Work item: Print every line of the listing below, starting with the line that holds "This screenshot has width=900, height=504." and going on through the line that holds "Select the Schedule Trigger clock node", both included, and print nothing else.

START Available data

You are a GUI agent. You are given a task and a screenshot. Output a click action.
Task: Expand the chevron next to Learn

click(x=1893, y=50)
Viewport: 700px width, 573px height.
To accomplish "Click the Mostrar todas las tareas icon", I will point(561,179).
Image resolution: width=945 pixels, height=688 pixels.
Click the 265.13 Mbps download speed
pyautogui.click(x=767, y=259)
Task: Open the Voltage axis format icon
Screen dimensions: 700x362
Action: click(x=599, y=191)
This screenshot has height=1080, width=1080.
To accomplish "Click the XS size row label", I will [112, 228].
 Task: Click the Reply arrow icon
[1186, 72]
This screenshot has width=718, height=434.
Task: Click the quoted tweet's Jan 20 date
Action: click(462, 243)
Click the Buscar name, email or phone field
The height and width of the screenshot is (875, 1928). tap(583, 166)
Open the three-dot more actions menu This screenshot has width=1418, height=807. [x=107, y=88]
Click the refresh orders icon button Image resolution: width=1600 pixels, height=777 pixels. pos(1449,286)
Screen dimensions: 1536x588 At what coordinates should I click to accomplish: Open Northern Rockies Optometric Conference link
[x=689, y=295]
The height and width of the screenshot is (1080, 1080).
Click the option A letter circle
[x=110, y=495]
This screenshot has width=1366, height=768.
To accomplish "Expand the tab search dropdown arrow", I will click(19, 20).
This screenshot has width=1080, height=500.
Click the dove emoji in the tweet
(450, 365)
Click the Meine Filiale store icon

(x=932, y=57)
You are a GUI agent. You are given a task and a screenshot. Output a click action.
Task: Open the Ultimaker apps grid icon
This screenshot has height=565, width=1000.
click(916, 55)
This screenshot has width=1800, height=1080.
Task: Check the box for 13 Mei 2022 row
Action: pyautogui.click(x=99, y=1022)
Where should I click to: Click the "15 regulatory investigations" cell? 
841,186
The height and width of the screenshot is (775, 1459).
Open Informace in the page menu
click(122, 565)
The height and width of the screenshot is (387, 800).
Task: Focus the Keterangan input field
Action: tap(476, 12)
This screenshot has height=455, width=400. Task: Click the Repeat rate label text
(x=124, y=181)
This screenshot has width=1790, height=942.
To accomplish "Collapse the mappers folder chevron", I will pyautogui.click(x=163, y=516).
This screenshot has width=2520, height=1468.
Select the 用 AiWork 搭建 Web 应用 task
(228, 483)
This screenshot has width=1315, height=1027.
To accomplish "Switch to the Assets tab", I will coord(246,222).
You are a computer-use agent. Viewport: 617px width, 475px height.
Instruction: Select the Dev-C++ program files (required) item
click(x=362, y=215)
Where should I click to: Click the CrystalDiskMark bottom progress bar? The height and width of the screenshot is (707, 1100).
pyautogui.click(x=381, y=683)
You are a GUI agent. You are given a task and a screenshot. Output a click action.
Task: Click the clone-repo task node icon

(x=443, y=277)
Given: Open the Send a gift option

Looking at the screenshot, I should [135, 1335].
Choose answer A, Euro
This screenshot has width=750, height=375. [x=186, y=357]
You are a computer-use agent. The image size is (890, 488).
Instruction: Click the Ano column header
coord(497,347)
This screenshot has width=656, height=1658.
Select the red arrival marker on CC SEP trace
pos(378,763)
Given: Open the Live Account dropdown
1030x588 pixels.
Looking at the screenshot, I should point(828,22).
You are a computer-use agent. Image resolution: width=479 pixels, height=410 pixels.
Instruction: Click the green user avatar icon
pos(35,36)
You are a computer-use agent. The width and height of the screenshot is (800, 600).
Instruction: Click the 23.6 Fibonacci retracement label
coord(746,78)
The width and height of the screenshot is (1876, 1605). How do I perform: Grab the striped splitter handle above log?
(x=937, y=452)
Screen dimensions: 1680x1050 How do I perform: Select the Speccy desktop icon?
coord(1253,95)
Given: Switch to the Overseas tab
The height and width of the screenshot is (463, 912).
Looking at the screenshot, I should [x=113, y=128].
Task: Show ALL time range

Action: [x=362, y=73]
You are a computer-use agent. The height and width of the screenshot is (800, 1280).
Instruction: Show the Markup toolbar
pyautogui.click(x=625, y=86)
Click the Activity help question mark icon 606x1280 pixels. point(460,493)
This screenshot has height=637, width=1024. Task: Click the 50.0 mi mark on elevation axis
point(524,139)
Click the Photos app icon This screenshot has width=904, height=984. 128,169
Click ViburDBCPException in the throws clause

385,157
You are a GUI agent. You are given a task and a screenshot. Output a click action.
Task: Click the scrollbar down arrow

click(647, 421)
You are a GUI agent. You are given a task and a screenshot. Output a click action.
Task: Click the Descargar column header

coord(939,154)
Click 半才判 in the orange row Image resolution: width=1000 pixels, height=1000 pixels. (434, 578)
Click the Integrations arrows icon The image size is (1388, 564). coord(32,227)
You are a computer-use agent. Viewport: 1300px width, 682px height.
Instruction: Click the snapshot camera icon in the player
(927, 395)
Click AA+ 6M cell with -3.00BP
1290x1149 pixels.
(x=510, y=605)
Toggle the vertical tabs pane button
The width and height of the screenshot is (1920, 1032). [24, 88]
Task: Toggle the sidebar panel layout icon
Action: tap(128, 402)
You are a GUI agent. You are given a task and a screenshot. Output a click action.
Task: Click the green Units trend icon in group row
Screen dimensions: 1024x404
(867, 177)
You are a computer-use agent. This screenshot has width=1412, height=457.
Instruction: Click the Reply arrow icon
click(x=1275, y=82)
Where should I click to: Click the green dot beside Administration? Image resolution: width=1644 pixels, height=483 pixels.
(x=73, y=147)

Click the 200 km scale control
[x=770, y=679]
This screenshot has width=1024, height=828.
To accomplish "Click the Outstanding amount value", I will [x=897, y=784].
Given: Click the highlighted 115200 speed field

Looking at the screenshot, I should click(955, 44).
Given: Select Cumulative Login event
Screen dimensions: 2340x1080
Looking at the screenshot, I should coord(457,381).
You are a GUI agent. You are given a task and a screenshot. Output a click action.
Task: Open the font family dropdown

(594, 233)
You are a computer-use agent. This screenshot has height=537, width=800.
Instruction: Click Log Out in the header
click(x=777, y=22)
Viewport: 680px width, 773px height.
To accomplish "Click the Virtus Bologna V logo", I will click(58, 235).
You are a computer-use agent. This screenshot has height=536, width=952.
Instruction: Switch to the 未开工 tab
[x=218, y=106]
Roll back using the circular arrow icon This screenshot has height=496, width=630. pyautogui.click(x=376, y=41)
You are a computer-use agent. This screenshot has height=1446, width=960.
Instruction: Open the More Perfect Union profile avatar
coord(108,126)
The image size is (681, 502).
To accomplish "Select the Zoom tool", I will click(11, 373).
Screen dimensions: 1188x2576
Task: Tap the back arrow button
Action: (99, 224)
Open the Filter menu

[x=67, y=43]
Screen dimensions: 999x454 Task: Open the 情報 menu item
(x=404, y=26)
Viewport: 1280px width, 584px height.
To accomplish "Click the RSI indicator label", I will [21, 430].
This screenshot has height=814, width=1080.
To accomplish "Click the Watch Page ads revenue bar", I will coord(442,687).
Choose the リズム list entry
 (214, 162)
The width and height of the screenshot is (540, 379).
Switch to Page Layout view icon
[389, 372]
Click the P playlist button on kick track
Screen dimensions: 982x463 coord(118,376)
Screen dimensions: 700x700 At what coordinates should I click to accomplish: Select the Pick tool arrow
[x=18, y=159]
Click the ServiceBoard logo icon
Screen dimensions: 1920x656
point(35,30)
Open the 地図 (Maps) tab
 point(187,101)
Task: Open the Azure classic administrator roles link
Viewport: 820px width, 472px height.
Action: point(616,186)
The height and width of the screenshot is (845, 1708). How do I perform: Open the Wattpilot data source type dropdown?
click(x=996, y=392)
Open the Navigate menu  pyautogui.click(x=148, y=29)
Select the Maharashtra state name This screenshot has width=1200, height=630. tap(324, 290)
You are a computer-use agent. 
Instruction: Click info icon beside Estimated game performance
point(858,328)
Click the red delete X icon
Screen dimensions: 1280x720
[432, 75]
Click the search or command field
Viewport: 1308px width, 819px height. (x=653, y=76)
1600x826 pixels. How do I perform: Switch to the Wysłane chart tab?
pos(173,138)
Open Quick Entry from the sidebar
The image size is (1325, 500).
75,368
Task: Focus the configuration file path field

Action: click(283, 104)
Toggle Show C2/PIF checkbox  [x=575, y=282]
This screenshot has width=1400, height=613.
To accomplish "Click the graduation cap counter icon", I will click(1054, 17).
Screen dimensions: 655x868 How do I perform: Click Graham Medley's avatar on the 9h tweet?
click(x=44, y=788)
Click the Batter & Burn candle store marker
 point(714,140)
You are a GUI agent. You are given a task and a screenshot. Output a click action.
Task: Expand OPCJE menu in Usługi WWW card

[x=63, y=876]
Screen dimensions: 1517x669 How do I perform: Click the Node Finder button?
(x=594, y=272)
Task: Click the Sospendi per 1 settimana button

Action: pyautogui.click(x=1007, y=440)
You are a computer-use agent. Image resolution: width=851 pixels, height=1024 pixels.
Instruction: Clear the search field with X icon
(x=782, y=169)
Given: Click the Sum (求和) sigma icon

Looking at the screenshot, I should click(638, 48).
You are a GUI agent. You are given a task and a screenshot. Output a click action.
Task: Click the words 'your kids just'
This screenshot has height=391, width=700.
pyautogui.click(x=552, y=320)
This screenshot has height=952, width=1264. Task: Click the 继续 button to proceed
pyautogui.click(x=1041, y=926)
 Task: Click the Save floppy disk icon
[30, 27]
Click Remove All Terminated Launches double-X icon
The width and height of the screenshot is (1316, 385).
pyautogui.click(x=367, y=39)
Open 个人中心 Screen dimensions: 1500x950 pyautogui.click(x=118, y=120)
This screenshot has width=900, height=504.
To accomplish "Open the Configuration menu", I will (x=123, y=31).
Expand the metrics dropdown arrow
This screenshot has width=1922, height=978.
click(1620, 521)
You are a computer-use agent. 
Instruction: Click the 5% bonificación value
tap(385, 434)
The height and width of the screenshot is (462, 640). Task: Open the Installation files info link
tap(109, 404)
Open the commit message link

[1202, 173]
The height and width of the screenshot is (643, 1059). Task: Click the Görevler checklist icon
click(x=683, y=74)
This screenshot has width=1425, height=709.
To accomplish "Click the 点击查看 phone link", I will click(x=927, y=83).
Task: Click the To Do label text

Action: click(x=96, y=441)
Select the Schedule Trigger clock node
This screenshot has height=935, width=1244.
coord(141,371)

END Available data

Task answer:
This screenshot has width=900, height=504.
To accomplish "Open the Configuration menu", I will (x=123, y=31).
Expand the metrics dropdown arrow
This screenshot has width=1922, height=978.
click(1620, 521)
You are a computer-use agent. 
Instruction: Click the 5% bonificación value
tap(385, 434)
The height and width of the screenshot is (462, 640). Task: Open the Installation files info link
tap(109, 404)
Open the commit message link

[1202, 173]
The height and width of the screenshot is (643, 1059). Task: Click the Görevler checklist icon
click(x=683, y=74)
This screenshot has width=1425, height=709.
To accomplish "Click the 点击查看 phone link", I will click(x=927, y=83).
Task: Click the To Do label text

Action: click(x=96, y=441)
Select the Schedule Trigger clock node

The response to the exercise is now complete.